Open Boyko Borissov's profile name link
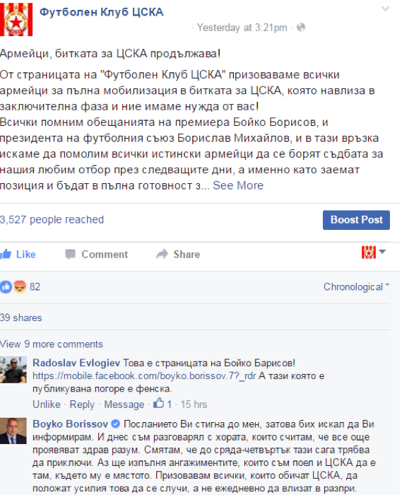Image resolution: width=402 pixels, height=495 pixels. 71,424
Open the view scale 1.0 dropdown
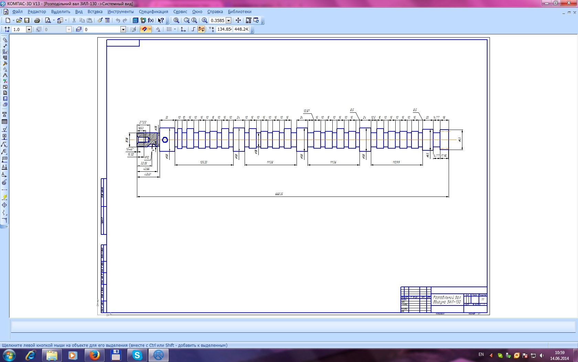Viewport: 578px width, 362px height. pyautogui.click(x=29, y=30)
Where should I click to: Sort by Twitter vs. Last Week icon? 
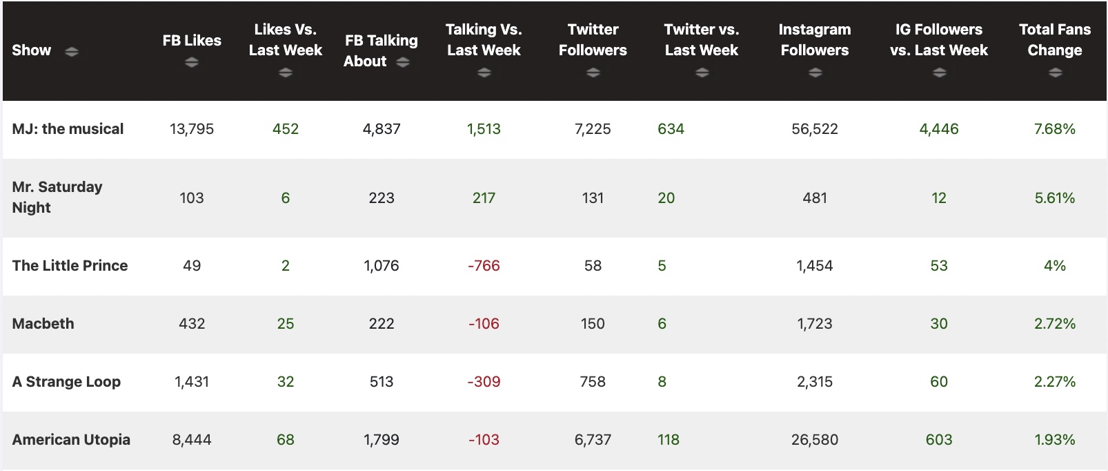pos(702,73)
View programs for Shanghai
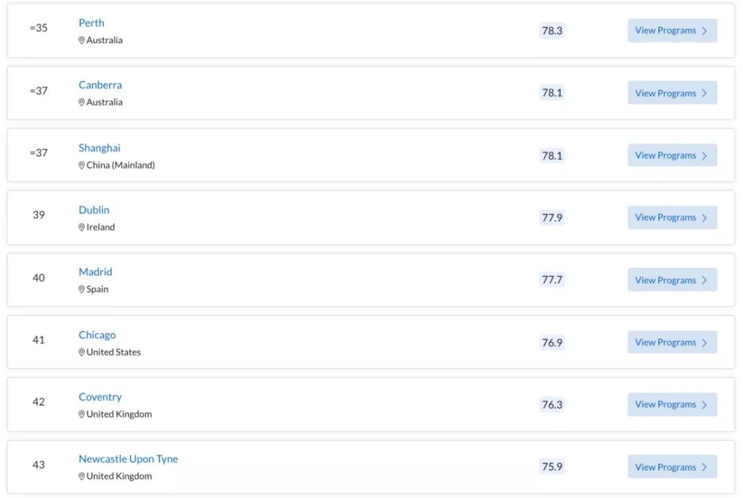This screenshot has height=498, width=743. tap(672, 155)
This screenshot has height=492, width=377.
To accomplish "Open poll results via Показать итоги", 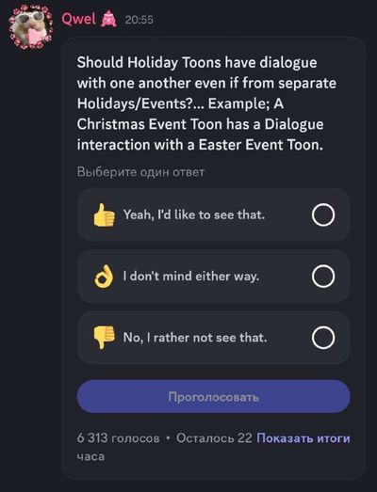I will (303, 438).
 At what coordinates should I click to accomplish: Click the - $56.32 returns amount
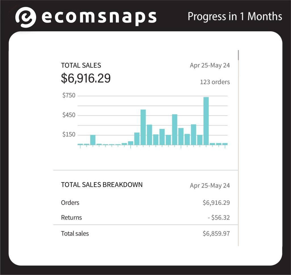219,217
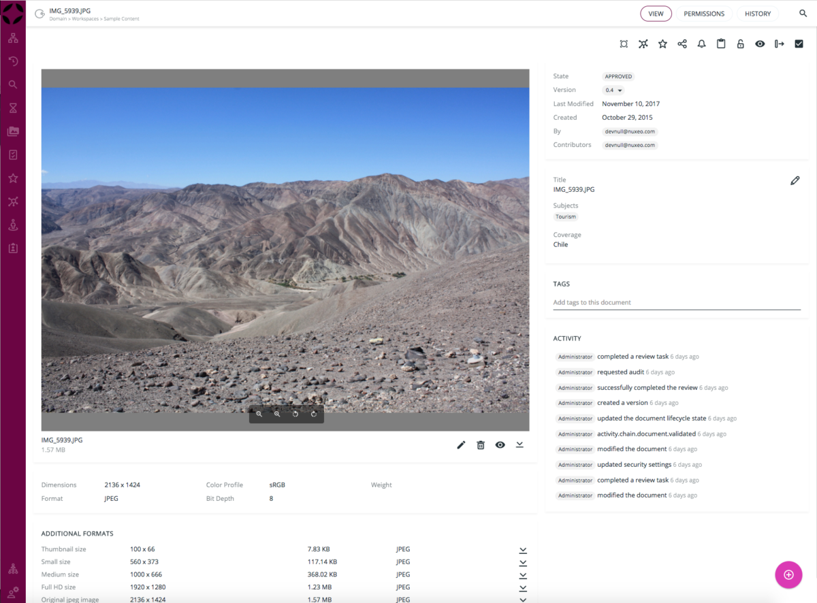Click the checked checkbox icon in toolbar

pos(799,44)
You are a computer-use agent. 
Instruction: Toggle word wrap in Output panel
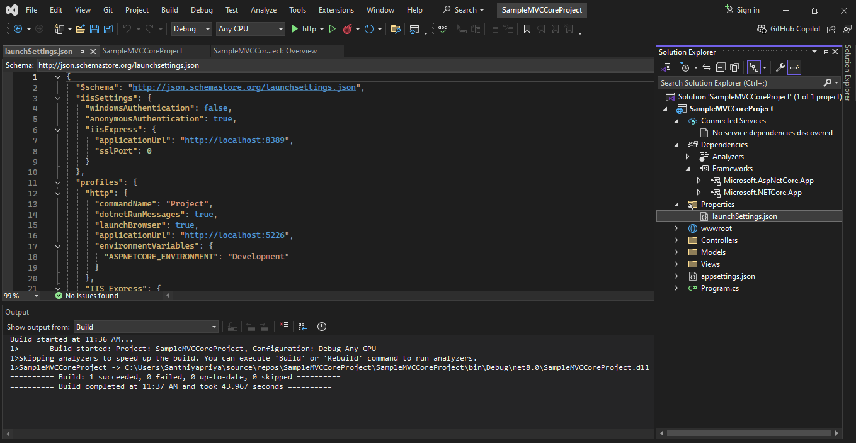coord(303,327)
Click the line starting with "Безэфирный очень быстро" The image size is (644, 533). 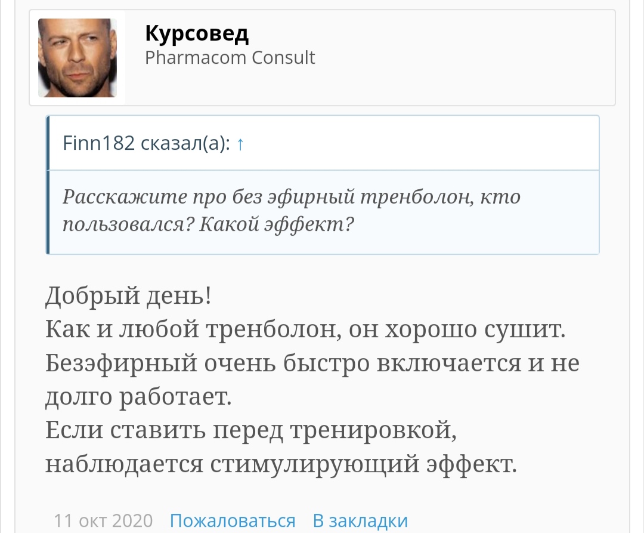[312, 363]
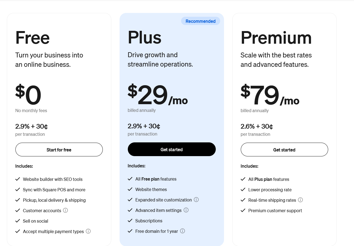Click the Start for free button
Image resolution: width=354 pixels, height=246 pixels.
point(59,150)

============

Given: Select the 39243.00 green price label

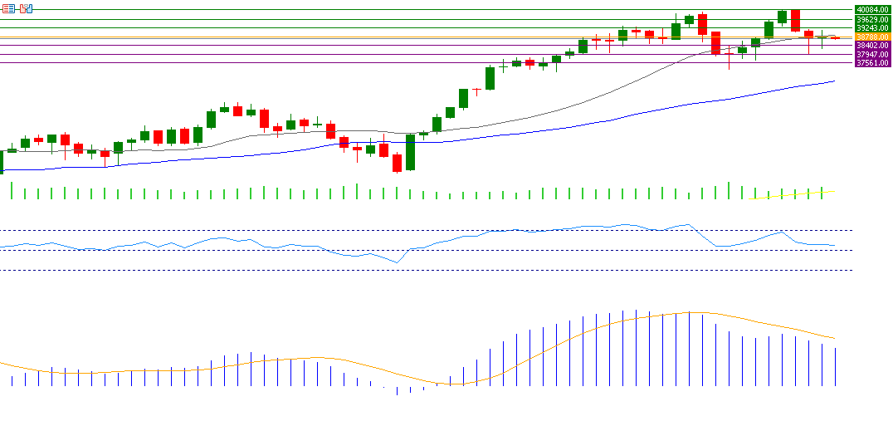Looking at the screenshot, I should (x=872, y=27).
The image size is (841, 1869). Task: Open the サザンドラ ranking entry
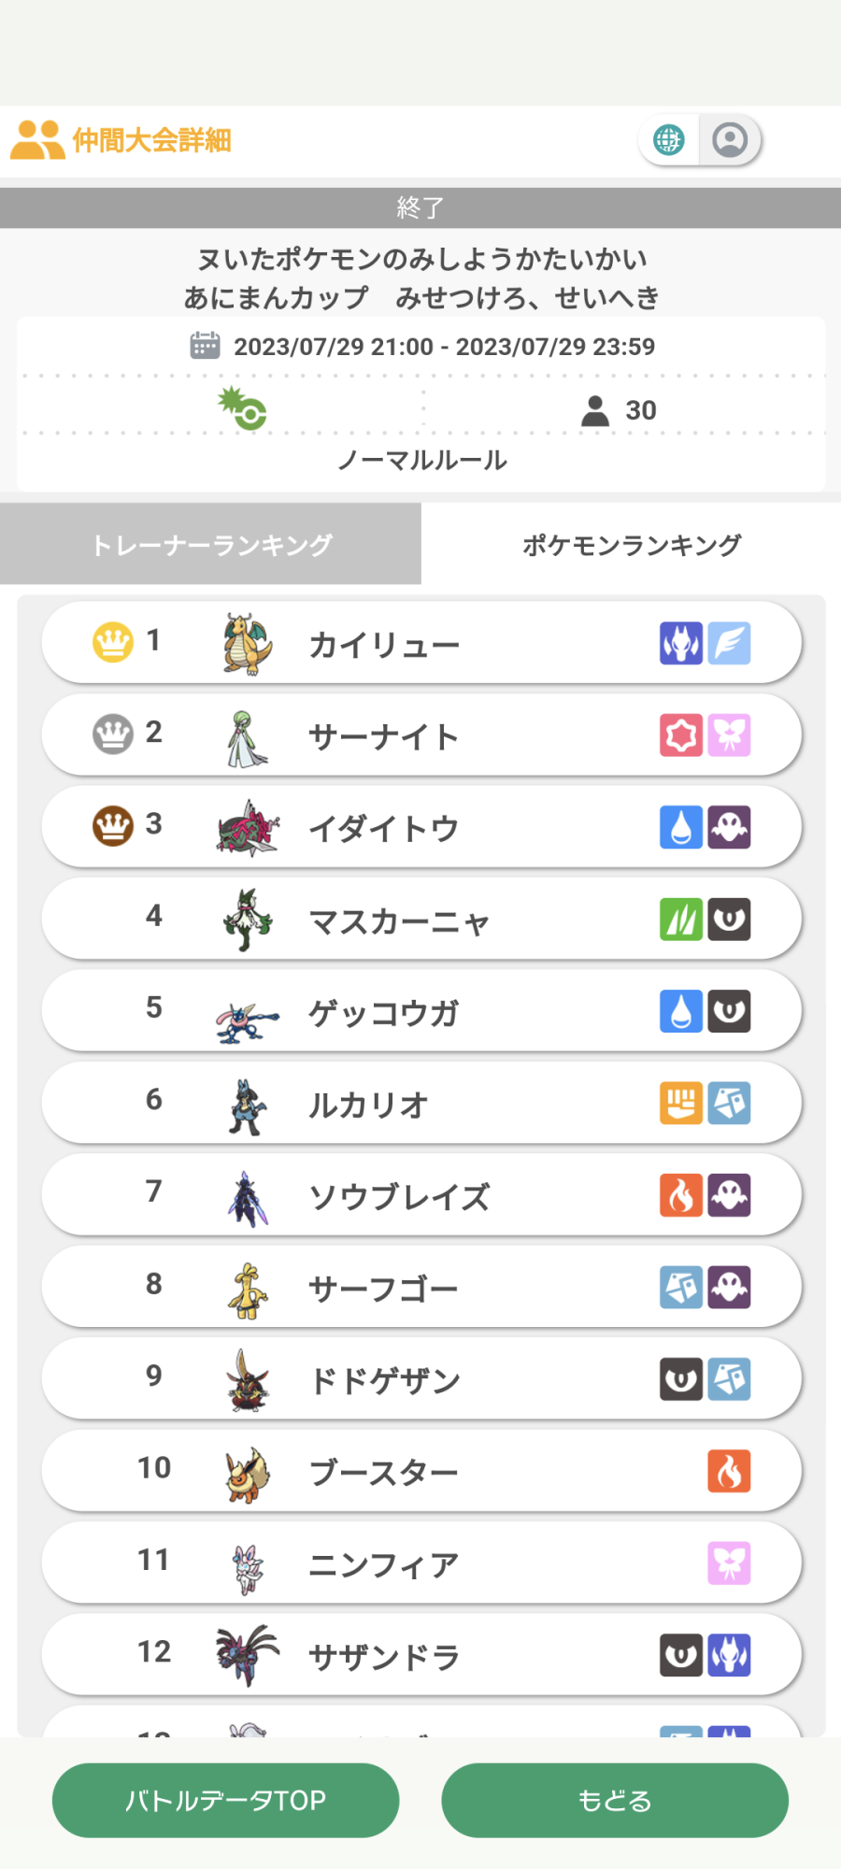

============

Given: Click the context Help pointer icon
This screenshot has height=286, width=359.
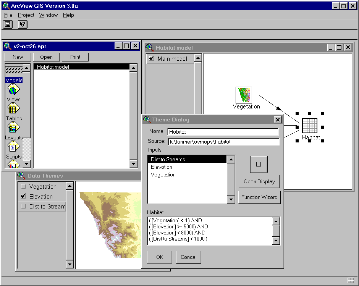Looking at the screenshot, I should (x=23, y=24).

============

THE PROBLEM:
Now transcribe the lines above exactly, starting at the line containing "Given: Select the 39243.00 green price label" and ending at the line containing "The image size is (841, 1869).", both lines included, pictures excluded.

EXERCISE OUTPUT:
Given: Select the 39243.00 green price label

Looking at the screenshot, I should (x=872, y=27).
The image size is (841, 1869). Task: Open the サザンドラ ranking entry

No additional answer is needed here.